**Textauszug:**
_ _ _ _ _ _ _

Wetter super, Wasser schlecht. So könnte man unseren Aufenthalt vor Ort auf einen Punkt bringen. Der besagte dritte Wels wurde in Gemeinschaft von uns dreien gelandet, als erstes wurde der Rob aus dem Wasser gezogen und danach der Wels . So ein Glück, daß ein Rob ganzjährig geschont ist  :q .

Neben den kleinen Welsen konnte ich noch einen Karpfen mit ca 5 Kilo sowie 2 Zander fangen. Ein grosser Wels (ca 150 cm) trieb leider tot an der Oberfläche.

Die Vielseitigkeit des Deltas ist unglaublcih: Wels, Zander, Karpfen, Aal, Schwarzbarsch und vereinzelt Hecht können hier auf die Schuppen gelegt werden.

_ _ _ _ _ _ _

**Vorliegende Zeilen:**
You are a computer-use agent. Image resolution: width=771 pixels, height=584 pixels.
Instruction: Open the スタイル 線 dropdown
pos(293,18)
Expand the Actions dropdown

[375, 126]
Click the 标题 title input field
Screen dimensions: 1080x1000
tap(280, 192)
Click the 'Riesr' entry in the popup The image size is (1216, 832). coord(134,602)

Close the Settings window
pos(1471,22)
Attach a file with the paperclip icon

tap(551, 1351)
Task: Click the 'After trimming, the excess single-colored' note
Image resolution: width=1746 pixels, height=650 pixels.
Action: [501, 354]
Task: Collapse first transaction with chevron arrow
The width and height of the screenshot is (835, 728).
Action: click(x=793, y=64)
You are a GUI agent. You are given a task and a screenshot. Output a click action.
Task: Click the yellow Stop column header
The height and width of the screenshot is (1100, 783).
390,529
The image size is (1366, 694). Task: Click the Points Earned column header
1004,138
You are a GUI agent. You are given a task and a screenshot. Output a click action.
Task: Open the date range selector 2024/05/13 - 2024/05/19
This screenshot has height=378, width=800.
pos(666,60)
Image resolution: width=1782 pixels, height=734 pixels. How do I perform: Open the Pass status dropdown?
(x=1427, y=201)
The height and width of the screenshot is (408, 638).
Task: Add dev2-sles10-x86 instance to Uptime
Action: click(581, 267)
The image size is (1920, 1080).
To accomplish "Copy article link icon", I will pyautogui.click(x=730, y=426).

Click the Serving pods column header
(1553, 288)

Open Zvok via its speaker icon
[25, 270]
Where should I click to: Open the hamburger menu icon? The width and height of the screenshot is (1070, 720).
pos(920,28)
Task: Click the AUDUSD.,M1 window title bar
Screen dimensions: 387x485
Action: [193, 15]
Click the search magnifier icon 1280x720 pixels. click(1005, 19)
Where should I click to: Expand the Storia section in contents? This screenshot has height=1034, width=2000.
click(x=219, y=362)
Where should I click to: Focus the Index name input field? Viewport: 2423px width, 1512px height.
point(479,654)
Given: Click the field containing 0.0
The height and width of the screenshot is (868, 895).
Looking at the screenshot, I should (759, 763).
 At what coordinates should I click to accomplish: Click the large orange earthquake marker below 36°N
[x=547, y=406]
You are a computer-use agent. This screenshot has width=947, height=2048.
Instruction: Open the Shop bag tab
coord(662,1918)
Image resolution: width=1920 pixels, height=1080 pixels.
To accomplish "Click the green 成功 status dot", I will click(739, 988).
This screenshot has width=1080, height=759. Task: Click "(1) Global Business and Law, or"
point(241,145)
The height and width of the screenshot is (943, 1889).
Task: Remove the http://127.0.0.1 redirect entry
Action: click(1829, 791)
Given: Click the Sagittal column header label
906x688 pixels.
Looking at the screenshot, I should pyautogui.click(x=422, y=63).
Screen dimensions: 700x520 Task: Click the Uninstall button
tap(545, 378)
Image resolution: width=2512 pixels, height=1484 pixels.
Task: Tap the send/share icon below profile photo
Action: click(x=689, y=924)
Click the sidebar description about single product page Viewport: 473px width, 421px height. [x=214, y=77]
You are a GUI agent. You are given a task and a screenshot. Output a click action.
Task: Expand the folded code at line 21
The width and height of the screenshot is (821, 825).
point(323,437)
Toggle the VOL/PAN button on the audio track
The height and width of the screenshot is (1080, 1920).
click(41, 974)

_ _ _ _ _ _ _

**Aufgabenliste:**
1. Wie schwer war laut Textauszug der Karpfen, der gefangen wurde?
2. Gib die Stelle aus dem Textauszug von „Die Vielseitigkeit des“ bis „Schuppen gelegt werden.“ wortgetreu wieder.
Die Zeilen stammen aus einer anderen Quelle als der Textauszug.

**Ausgearbeitete Lösungen:**
1. Etwa 5 Kilo.

2.
Die Vielseitigkeit des Deltas ist unglaublcih: Wels, Zander, Karpfen, Aal, Schwarzbarsch und vereinzelt Hecht können hier auf die Schuppen gelegt werden.